- THE EXERCISE -
Quote the material verbatim from the line containing "Select Load Connections... entry" through the end of the material, leaving out the pictures.

* * *

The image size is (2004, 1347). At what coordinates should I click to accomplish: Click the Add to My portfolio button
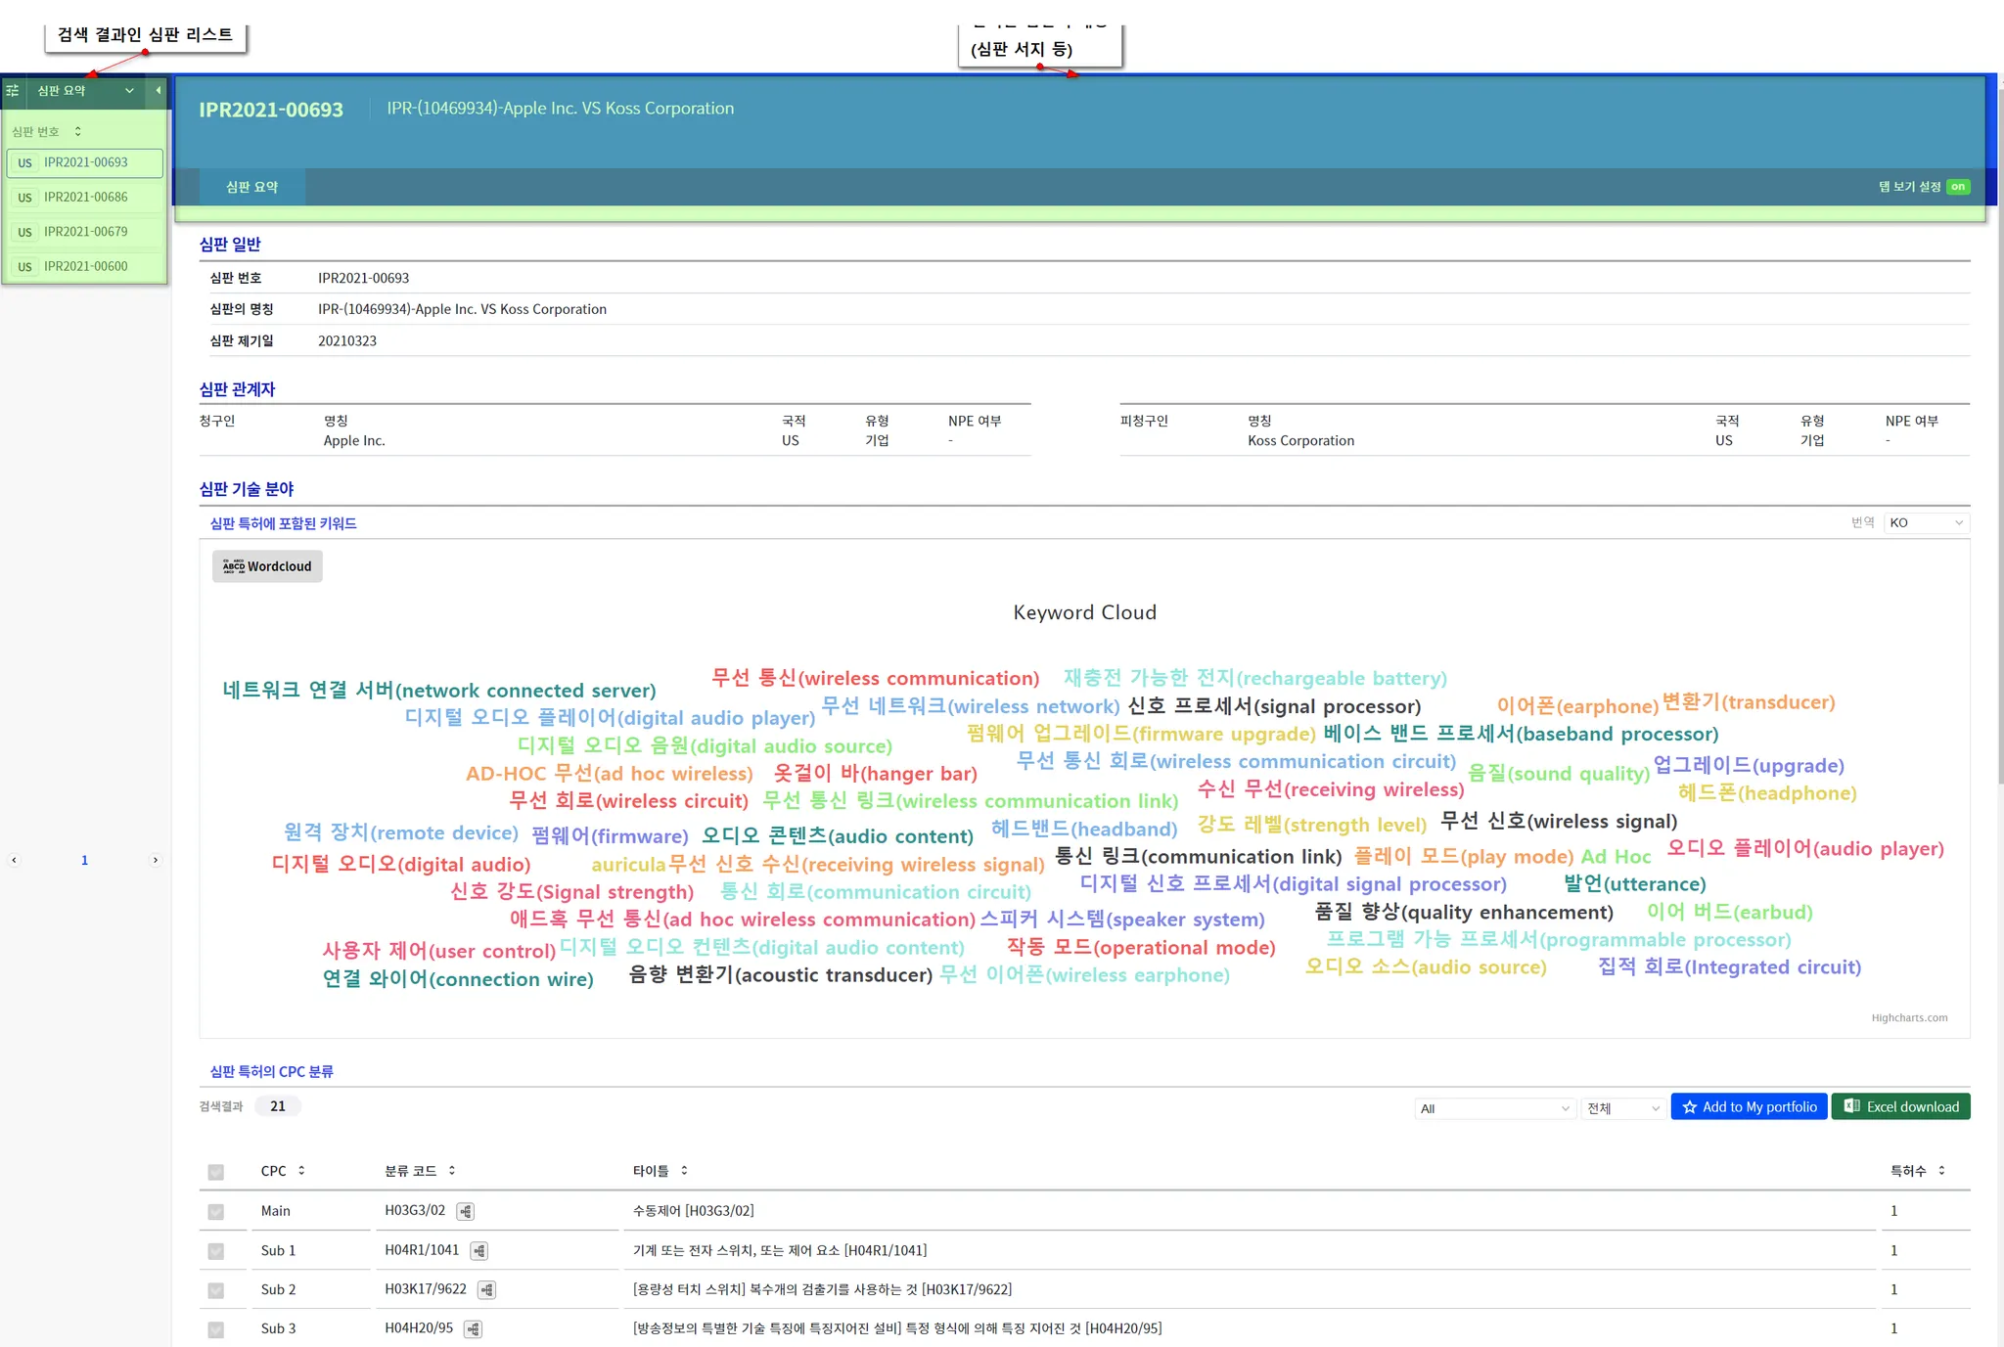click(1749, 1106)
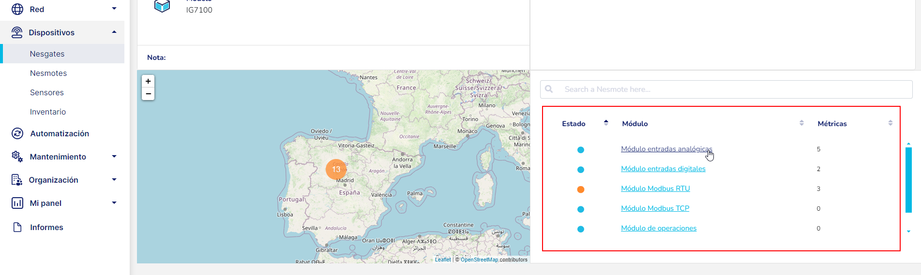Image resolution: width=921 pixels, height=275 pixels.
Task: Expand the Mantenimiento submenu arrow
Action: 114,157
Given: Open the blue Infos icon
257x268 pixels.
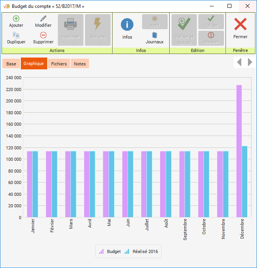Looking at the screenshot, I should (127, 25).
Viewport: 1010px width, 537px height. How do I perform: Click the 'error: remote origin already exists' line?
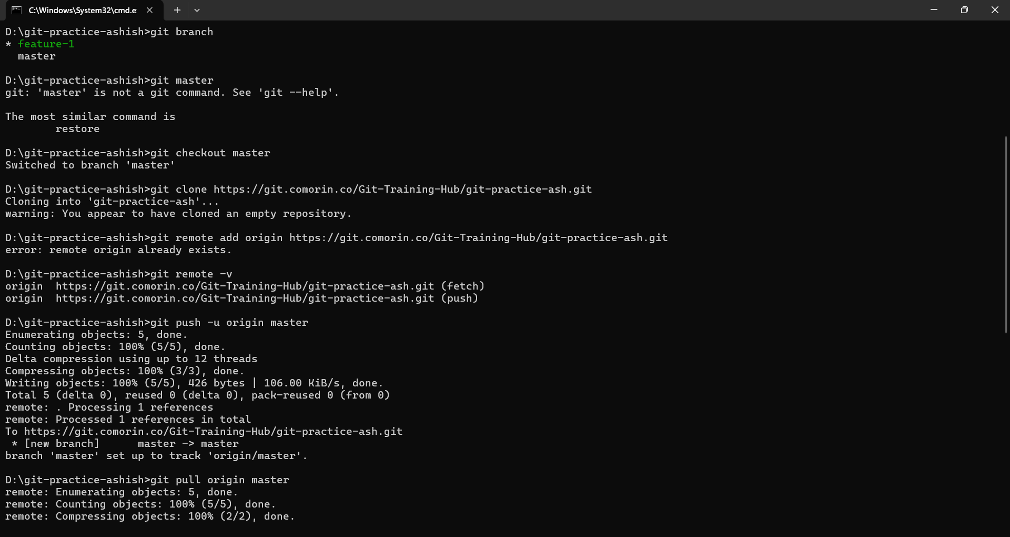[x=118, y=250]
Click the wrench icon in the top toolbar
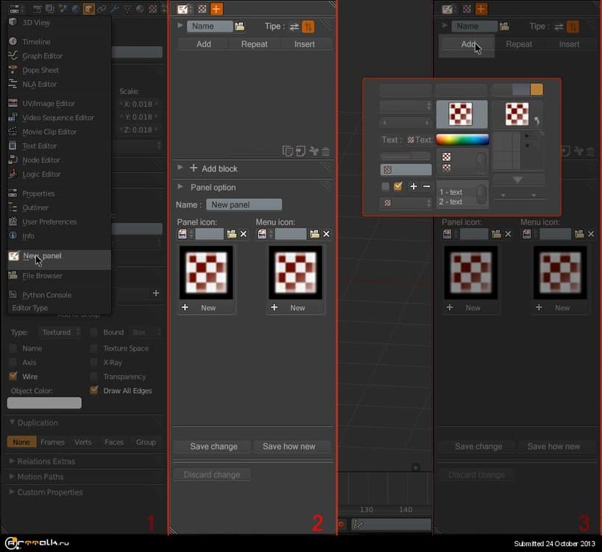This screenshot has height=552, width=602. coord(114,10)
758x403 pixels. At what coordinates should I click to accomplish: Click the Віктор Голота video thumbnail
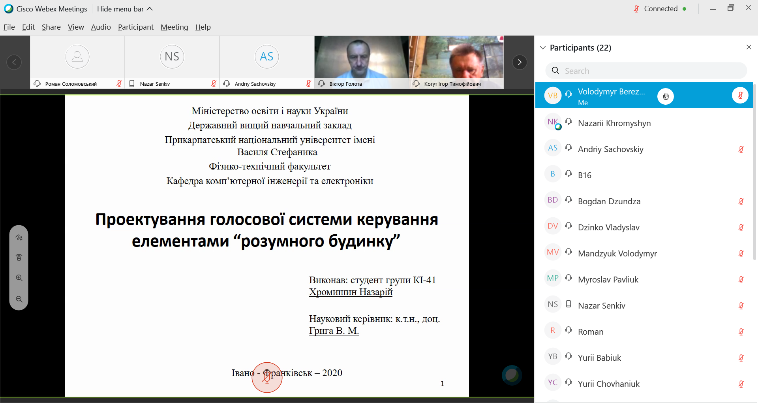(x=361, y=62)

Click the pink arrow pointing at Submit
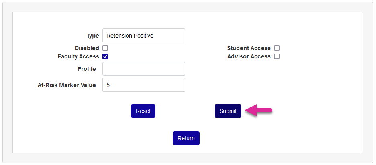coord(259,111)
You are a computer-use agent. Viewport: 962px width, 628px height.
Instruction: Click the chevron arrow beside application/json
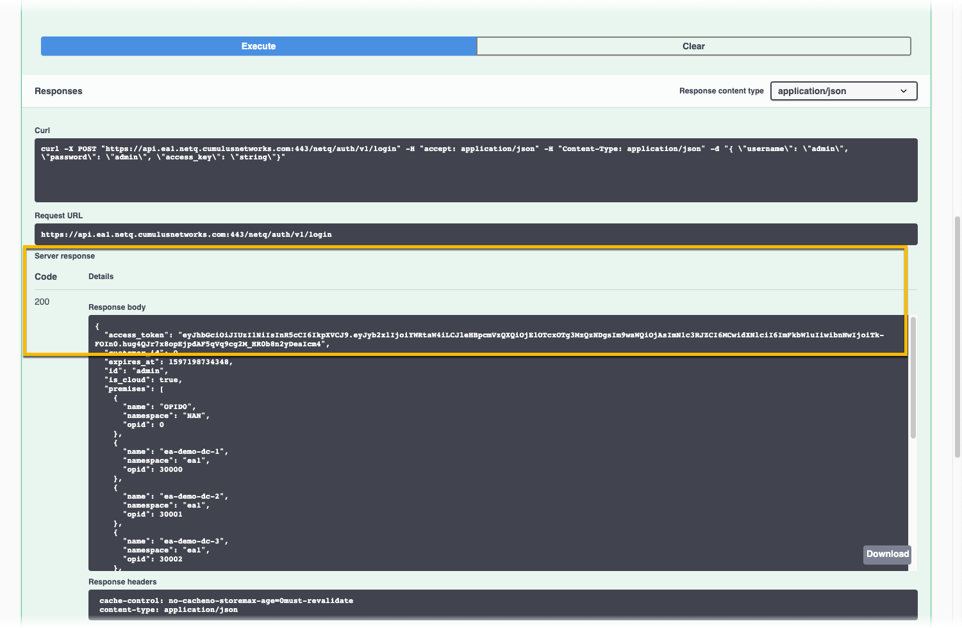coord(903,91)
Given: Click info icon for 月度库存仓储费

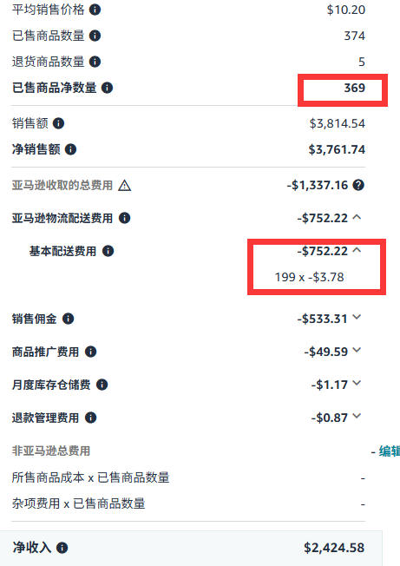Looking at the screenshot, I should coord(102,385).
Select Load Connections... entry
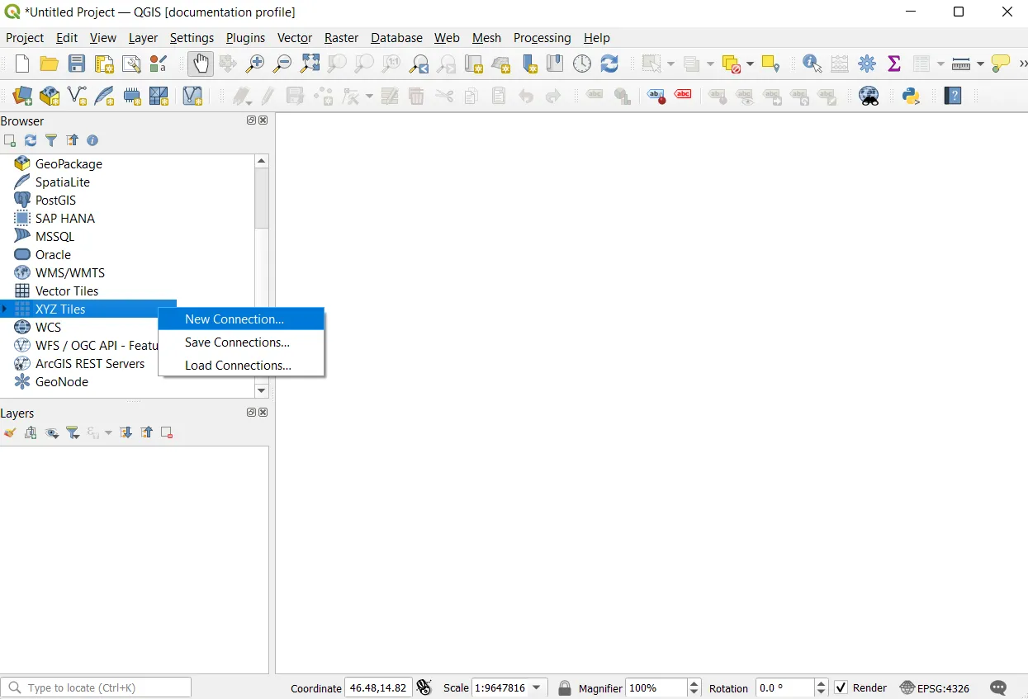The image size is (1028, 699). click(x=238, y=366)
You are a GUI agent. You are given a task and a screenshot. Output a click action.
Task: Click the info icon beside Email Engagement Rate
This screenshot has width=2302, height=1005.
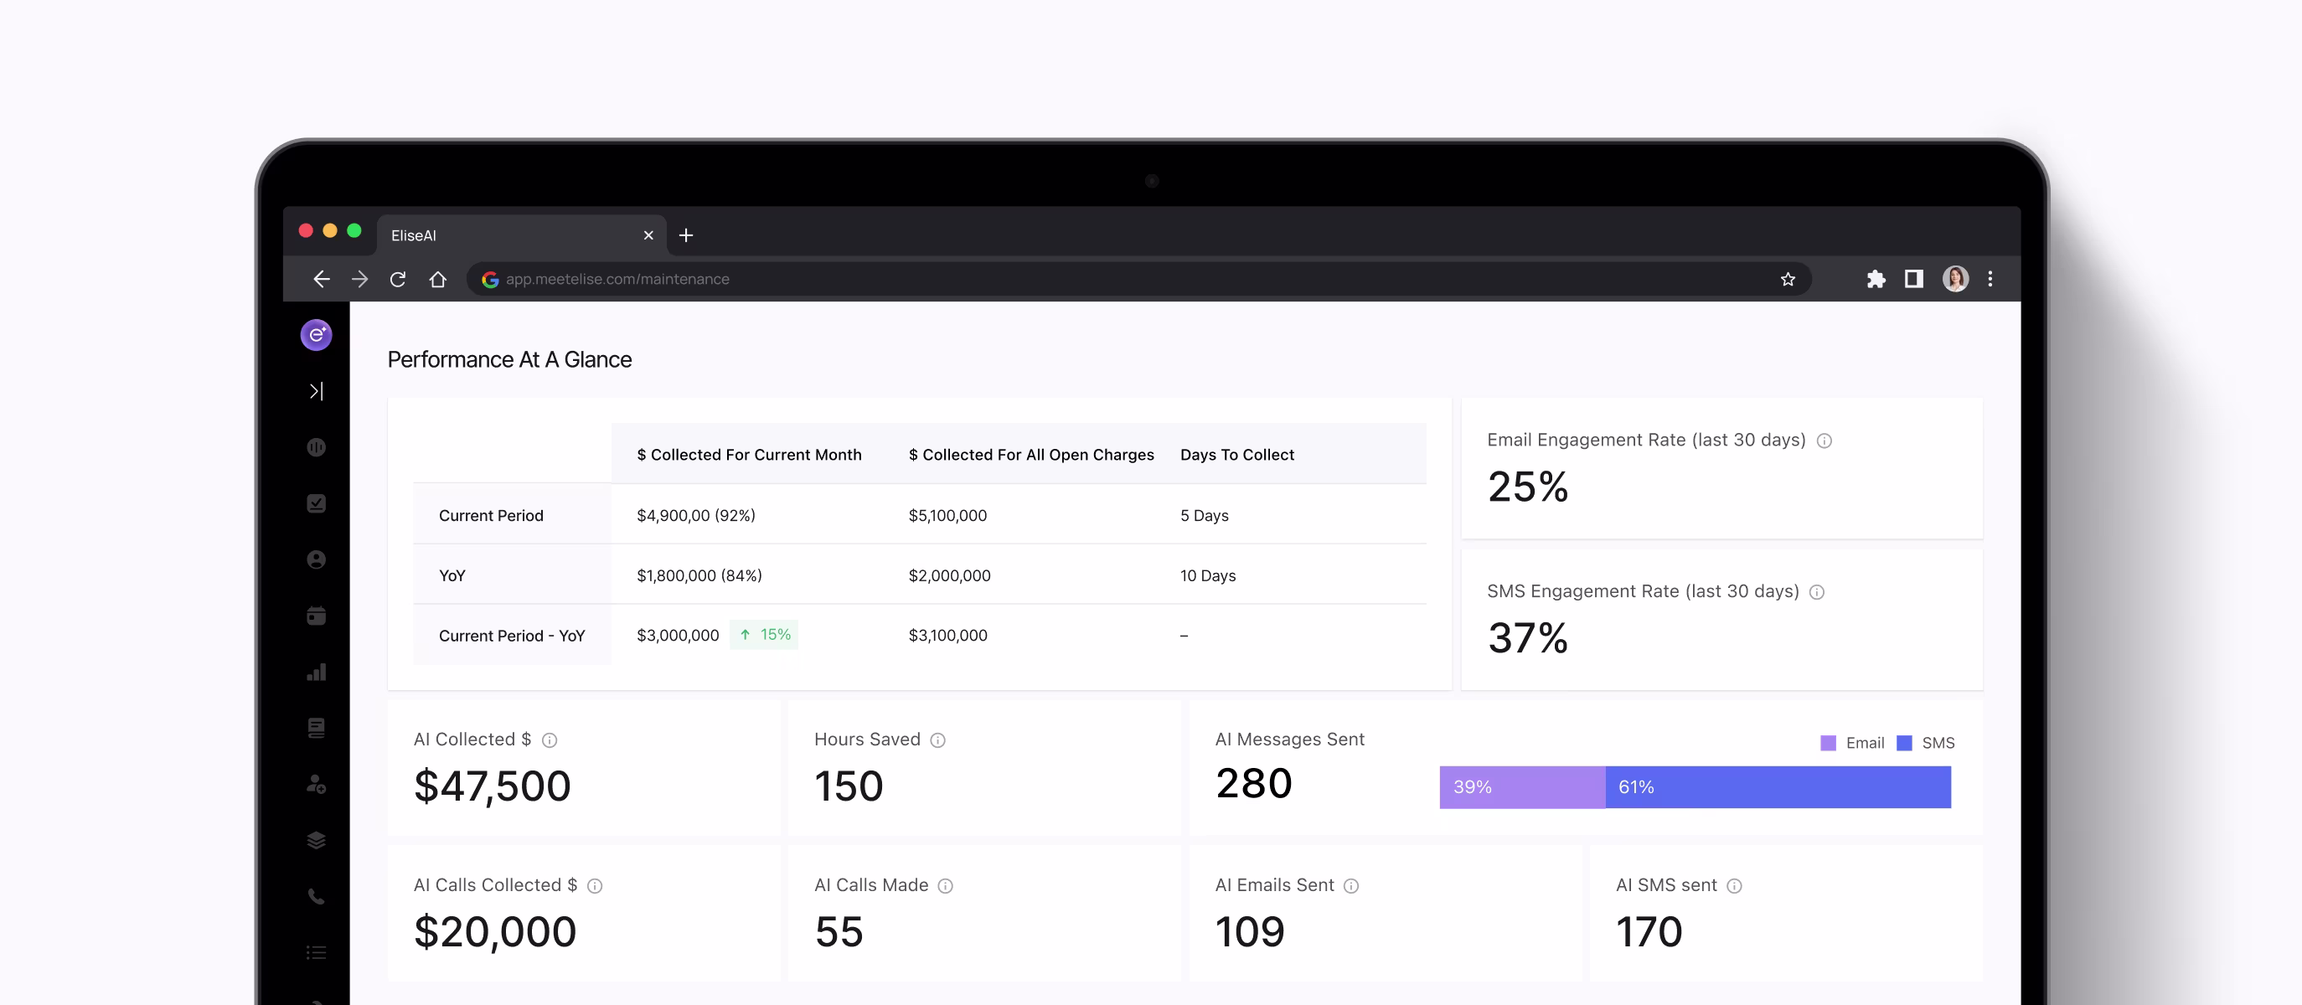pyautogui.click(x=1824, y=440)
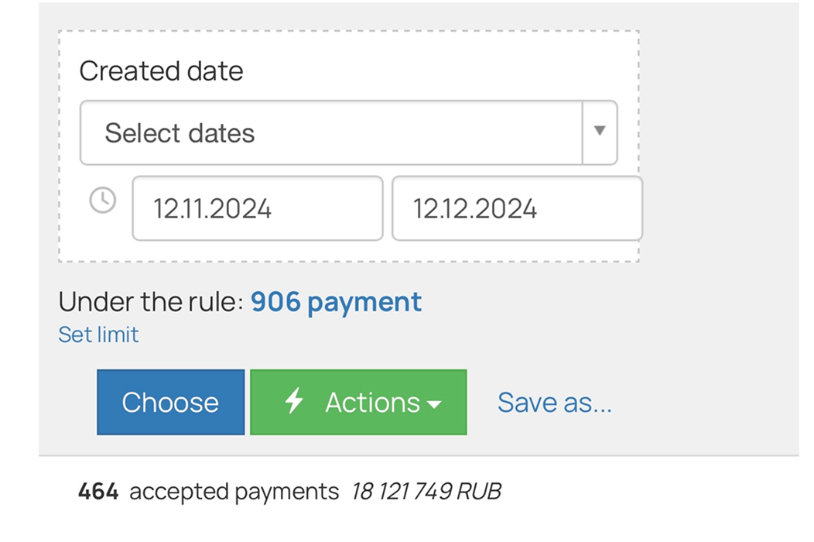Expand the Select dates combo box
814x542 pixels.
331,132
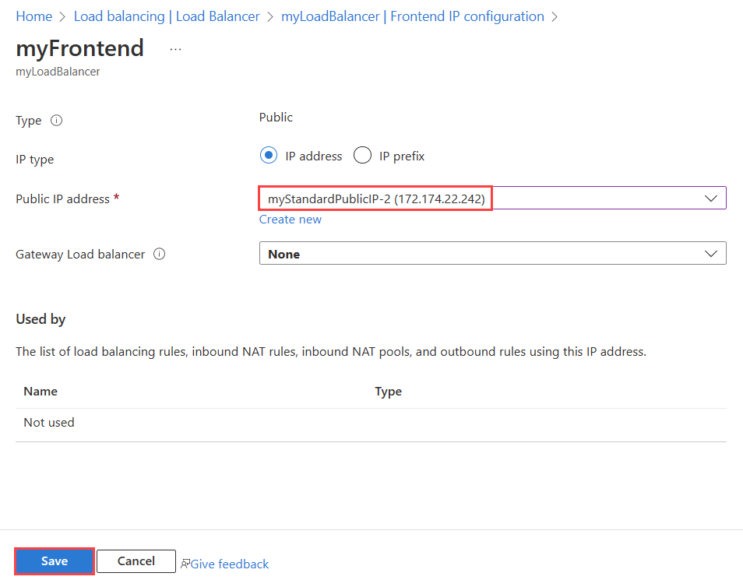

* * *

- SOLUTION FOR THIS PROBLEM -
Select Load Connections... entry
The image size is (1028, 699). click(x=238, y=366)
You are a GUI agent. You are given a task and a screenshot. Output a click action.
Task: Click the info icon beside Email Engagement Rate
This screenshot has width=2302, height=1005.
pyautogui.click(x=1824, y=440)
Expand the Select dates combo box
814x542 pixels.
331,132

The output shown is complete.